LSFMM: Page forking

By Jonathan Corbet
April 23, 2013

LSFMM Summit 2013

Daniel Phillips addressed the full LSFMM group to push a concept that he calls "page forking." It is a response to the problems that led to the addition of "stable pages" to the kernel and the performance regressions that followed. In short, page forking is a sort of copy-on-write mechanism for pages that are currently being written back to persistent store; it is used in the in-development Tux3 filesystem. Should some process attempt to modify such a page while I/O is active, a copy of the page will be made and the modification will happen in the copy; the old copy remains until the writeback I/O is complete. In this way, no surprising data will be written to disk before its time. There are, he said, "a few interesting details" to work out, but it's not too hard.

The result, he said, is that the performance regressions associated with stable pages are avoided. Instead, the system is accelerated significantly. Meanwhile, the overhead of the technique when it's not in use is nearly zero.

Page forking proved to be a bit of a hard sell in this crowd. Ted Ts'o expressed skepticism about the performance claims, for example. Boaz Harrosh pointed out that page forking would result in two pages in the system with the same mapping and offset, breaking assumptions found in the code now. Daniel responded that this is an issue that would have to be examined in each filesystem that switched over to the forking technique; there is, he said, a "burden of analysis" that would need to be done.

There were also concerns about how well the technique would work with pages that have been mapped into user space. Whenever a page is written back, the kernel would have to find every page table entry referring to it and turn that entry read-only so that the copy-on-write semantics could be enforced. Memory-mapped pages are heavily used in Linux, so there could be a real performance cost there. Daniel agreed that this issue was a concern, but did not elaborate further.

Then came a rather detailed discussion about how to handle pages with elevated reference counts — pages that have been faulted in by the kernel with get_user_pages(), for example. A page with references may be undergoing modification, there is no way to know. Daniel said that, in such situations, the Tux3 code simply waits for the outstanding operations to complete. But, it was pointed out, some operations can take a very long time; waiting in this manner could cause unexpected stalls. Direct I/O is another operation that can raise interesting questions. It is possible for an application to start a direct write from one region of a file to another, possibly overlapping part of the same file; how page forking would work in such a situation is not entirely clear.

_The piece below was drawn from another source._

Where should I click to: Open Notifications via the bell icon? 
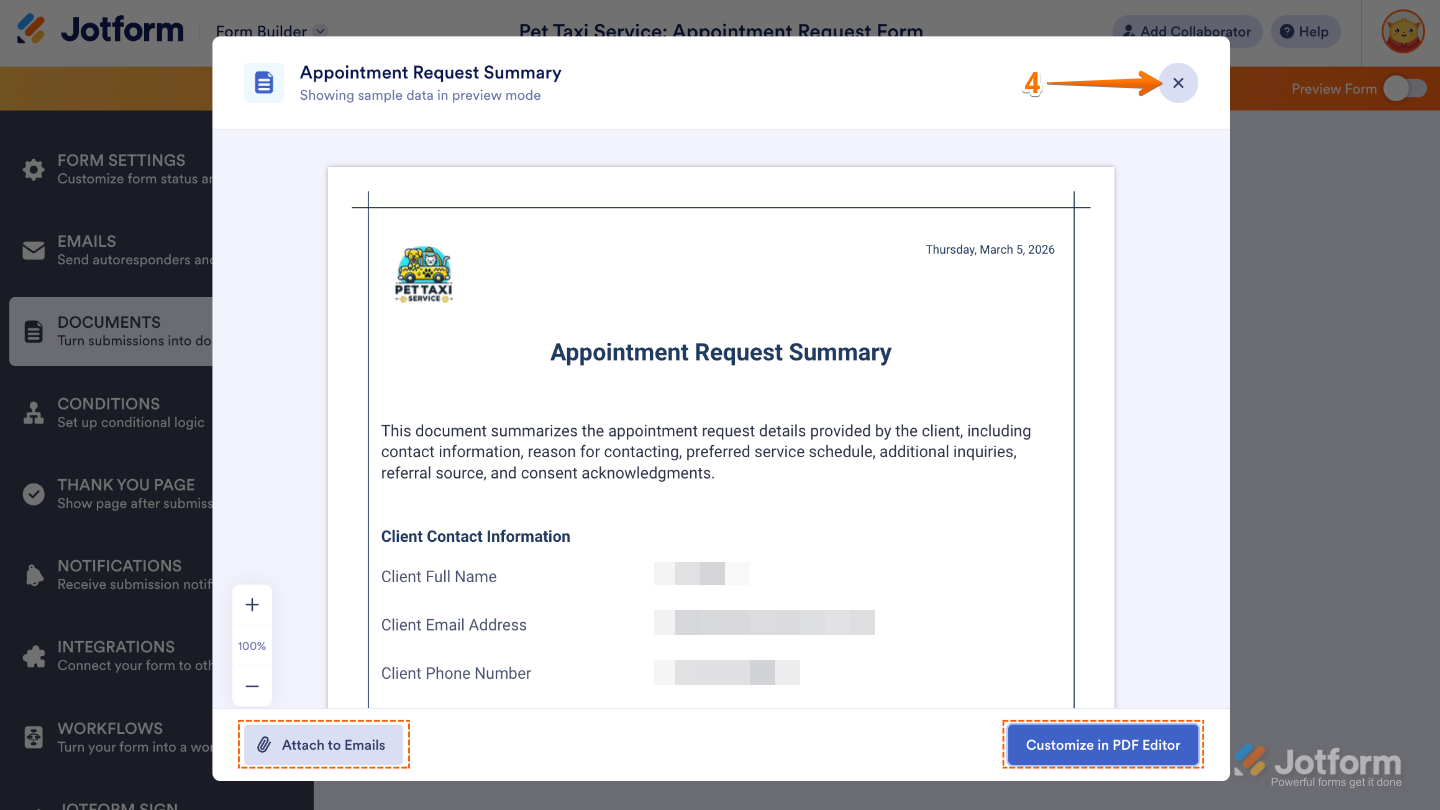click(33, 574)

Dave Chinner asked about how the writeback path works, especially in regard to interactions with the fsync() system call. Calls to fsync() use tags in the radix tree to track the pages that are to be written back; an fsync() call will not return to user space until all of those pages have been successfully written. Swapping a page out of the radix tree would clear those tags, creating all kinds of confusion. Fixing that would require significant changes to the writeback code, but, Dave asserted, writeback will not be rewritten just to add page forking. Ted added that the current writeback code may suck, "but there are reasons for it sucking that way" that cannot be ignored.

Daniel stated that there will certainly be some costs to implementing page forking, but there are benefits too. Once the work is done, the affected filesystems will be faster and cleaner. Should we, he asked, stick with stable pages knowing that they can hurt performance, or should we do something similar that is, instead, a performance improvement? Ted responded that much of this talk seems like handwaving in the absence of a patch with updated writeback code.

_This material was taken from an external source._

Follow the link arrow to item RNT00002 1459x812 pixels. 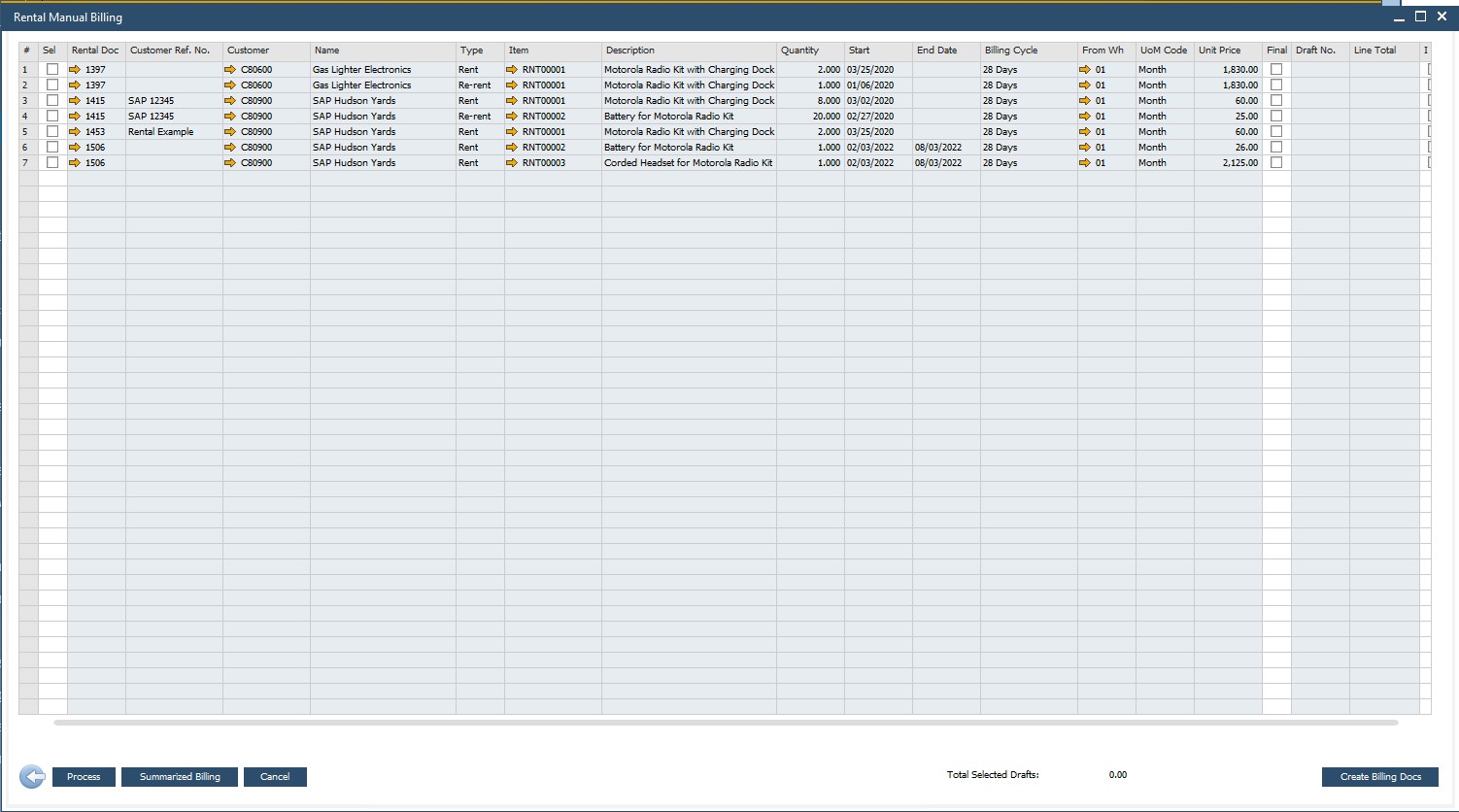tap(512, 116)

There were also concerns about pages that are written to a second time while the first I/O is outstanding. Would such a page be forked a second time, with two copies under I/O? That could lead to serious problems, given that I/O operations can be reordered in the block I/O subsystem. If a newer page is overwritten by an older copy, users are unlikely to be impressed. Daniel, when pressed, allowed that he did not have a solution to this particular problem.

Ted asked what the next steps should be. Daniel responded that he hoped somebody in the room would pick up the idea and make it generic. Ted responded that he sensed serious doubts in the room about the sanity of the idea. He had no desire to pick it up himself, stating that he didn't consider himself to be smart (or foolhardy) enough to rewrite the writeback code. And, at that point, the discussion wound down.

Index entries for this article
Kernel	Stable pages
Conference	Storage, Filesystem, and Memory-Management Summit/2013

LSFMM: Page forking

Posted Apr 29, 2013 19:25 UTC (Mon) by luto (guest, #39314) [Link]

Whenever a page is written back, the kernel would have to find every page table entry referring to it and turn that entry read-only so that the copy-on-write semantics could be enforced.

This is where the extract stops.